1.2.2. Espace et information

Selon Kahn et Low (1990), la recherche d’emploi est avant tout une recherche d’information. La collecte de cette information sur les postes vacants, rendue indispensable par la forte incertitude régnant sur le marché du travail, dépend pour ces auteurs, non seulement de l’effort de recherche mais aussi des modes de recherche mobilisés par les individus. Les individus étant plus ou moins localisés à proximité des emplois, ont un accès différent à l’information. Il y a notamment une concentration géographique des emplois relativement à la population. L’existence de marchés locaux de l’emploi renforce l’hypothèse que l’espace est loin d’être uniforme, et qu’il se structure en zones géographiques. Les définitions statistiques des zones d’emploi, en usage dans la plupart des pays, reposent sur l’exploitation des navettes domicile-travail permettant d’identifier des pôles et d’agréger des communes autour de ces pôles. Les individus se trouvant géographiquement proches des emplois possèdent une meilleure information sur ces derniers. Wasmer et Zénou (1997) montrent que les individus localisés loin des centres ont plus de difficultés à trouver un emploi. La dispersion spatiale des individus est un déterminant direct d’asymétrie d’information, la distance interagissant avec la diffusion de l’information.

Les individus résidant loin des emplois ont une information sur le marché du travail plus pauvre que ceux qui vivent à proximité des emplois. Par exemple, certaines entreprises annoncent leurs emplois en utilisant uniquement des supports locaux d’information (journaux ou affiches posées sur leurs vitrines), ce qui exclut les candidats vivant loin de ces emplois (Turner, 1997). Ceci est particulièrement vérifié pour les jeunes et les travailleurs moins qualifiés qui ont plus souvent recours à des moyens de recherche plus informels pour trouver un emploi (Holzer, 1987). De plus, les demandeurs d’emplois ont plus de difficultés à identifier les employeurs potentiels dans des zones distantes qu’ils ne connaissent pas (Ihlandfeldt et Sjoquist, 1990). Cela implique des coûts de recherche plus élevés.

L’éloignement des emplois est également susceptible d’avoir une forte implication en termes de réseaux sociaux. Un grand nombre d’emplois sont trouvés par l’intermédiaire d’amis ou de membres de la famille, surtout pour les non-qualifiés.
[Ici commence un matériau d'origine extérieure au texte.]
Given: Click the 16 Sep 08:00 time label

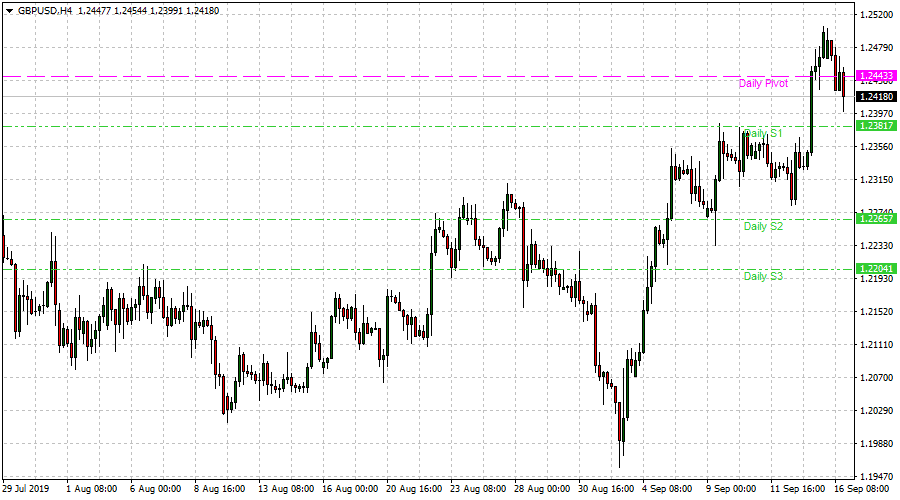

Environ la moitié des emplois aux Etats-Unis ont été trouvés via des contacts personnels. Ainsi parmi les jeunes entre 16 et 23 ans, 66% d’entre eux ont utilisé des réseaux informels de recherche, alors que seulement 11% utilisent les agences locales pour l’emploi et 10% les journaux (Holzer, 1988) 51 . Les réseaux de contacts personnels servent de relais d’information sur les différentes opportunités sur le marché du travail (Margolis et Simonnet, 2002). L’information se transmet généralement de bouche à oreille, et dans de nombreux cas, cette méthode constitue une alternative importante à la recherche d’emploi par des méthodes plus formelles. Dès lors, le statut des amis et des membres de la famille du chômeur devient important. Si ce dernier vit dans des quartiers éloignés des emplois, alors la probabilité qu’il ait des amis et des membres de sa famille eux-mêmes au chômage est plus élevée. Il sera alors plus difficile d’obtenir de leur part de l’information sur les emplois disponibles. Les moyens de recherche informels se révèlent également plus efficaces dans un espace restreint (Holzer et al., 1994).

Les difficultés d’accès aux emplois dégradent les performances sur le marché du travail. Il est important de vérifier si cette hypothèse conserve sa pertinence en Europe.

Notes
51.

Dans l’enquête TDE, on observe qu’en moyenne entre 40 et 50% des individus déclarent mobiliser leur réseau pour rechercher un emploi.